Work request: Would you please set down the lines of the data from the one containing "Viewport: 398px width, 819px" to the final line, exactly and only those?

↓↓↓

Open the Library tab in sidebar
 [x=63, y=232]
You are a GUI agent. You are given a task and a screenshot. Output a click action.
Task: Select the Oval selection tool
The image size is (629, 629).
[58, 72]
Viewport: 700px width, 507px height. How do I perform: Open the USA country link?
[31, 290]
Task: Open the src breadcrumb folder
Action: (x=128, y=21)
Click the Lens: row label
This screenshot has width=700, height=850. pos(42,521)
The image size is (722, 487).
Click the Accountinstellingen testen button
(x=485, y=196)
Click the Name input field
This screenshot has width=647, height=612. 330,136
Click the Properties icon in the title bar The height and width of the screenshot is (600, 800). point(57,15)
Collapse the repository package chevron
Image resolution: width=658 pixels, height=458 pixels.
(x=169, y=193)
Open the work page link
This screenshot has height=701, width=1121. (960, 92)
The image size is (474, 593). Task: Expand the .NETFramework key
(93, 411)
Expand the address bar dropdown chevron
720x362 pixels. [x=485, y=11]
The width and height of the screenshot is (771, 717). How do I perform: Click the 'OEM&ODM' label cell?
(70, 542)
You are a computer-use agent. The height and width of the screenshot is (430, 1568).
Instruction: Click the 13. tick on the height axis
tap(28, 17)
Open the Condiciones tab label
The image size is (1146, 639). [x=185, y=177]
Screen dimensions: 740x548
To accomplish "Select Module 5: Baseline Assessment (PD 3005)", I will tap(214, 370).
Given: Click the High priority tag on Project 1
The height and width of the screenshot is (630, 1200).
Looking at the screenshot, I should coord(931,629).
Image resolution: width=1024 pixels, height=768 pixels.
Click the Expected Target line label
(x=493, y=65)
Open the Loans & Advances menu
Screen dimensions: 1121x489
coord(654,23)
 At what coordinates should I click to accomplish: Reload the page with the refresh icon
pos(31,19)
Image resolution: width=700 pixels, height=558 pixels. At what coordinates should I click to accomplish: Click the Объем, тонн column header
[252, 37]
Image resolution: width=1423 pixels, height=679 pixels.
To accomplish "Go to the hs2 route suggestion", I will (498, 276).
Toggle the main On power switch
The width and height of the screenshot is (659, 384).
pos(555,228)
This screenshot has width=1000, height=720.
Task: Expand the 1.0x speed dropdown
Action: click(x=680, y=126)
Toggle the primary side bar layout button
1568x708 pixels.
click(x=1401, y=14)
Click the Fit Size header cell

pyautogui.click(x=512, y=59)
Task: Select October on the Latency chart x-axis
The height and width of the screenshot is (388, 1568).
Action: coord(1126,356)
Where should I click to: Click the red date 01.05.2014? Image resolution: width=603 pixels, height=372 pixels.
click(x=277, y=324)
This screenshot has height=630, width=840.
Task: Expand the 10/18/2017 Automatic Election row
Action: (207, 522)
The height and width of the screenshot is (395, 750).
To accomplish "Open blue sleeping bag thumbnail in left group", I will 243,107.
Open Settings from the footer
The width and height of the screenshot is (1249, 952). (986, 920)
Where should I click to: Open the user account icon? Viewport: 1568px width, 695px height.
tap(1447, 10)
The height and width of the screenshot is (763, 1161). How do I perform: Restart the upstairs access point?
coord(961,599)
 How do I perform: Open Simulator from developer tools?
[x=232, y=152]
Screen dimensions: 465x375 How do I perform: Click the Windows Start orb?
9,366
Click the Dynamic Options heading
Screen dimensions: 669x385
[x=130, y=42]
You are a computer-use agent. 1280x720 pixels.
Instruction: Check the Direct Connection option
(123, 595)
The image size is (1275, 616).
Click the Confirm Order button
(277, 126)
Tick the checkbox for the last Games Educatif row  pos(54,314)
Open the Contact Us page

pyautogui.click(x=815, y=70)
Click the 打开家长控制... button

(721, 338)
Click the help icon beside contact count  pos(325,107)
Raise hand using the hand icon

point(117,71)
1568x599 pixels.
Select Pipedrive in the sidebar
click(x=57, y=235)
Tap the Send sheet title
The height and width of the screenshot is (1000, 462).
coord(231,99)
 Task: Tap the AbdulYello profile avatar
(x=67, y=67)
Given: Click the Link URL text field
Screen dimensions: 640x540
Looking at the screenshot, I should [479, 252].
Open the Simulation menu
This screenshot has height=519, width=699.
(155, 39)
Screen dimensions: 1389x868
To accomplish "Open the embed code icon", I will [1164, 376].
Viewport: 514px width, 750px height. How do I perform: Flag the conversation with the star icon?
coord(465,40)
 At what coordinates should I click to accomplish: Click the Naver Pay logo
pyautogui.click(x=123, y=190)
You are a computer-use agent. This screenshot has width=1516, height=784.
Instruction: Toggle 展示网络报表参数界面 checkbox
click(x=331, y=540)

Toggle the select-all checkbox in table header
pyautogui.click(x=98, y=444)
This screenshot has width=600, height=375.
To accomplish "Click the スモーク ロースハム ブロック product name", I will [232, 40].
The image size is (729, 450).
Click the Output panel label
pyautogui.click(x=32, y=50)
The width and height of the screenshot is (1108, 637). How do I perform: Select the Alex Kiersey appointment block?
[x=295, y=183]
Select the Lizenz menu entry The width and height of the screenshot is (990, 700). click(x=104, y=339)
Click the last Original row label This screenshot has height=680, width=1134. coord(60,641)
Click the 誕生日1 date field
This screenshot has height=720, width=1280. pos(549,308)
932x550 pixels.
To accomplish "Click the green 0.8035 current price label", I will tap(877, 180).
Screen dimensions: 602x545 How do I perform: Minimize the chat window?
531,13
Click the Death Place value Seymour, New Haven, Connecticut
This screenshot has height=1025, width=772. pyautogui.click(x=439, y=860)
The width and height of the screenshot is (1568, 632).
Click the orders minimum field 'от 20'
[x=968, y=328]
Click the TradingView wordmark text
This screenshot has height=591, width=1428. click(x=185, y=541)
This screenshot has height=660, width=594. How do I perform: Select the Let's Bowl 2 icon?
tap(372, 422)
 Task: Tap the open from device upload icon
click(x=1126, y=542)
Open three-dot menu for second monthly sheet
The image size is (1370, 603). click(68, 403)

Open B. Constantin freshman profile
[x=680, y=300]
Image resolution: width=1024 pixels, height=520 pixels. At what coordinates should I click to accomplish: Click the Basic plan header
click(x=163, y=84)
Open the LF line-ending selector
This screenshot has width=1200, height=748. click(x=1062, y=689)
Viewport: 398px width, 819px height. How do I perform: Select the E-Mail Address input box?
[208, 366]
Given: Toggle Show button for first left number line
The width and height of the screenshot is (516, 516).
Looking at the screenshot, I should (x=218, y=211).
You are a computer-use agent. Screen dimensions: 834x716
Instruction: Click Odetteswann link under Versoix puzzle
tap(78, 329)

↑↑↑

Result of the task:
Viewport: 398px width, 819px height. How do I perform: Select the E-Mail Address input box?
[208, 366]
Given: Toggle Show button for first left number line
The width and height of the screenshot is (516, 516).
Looking at the screenshot, I should (x=218, y=211).
You are a computer-use agent. Screen dimensions: 834x716
Instruction: Click Odetteswann link under Versoix puzzle
tap(78, 329)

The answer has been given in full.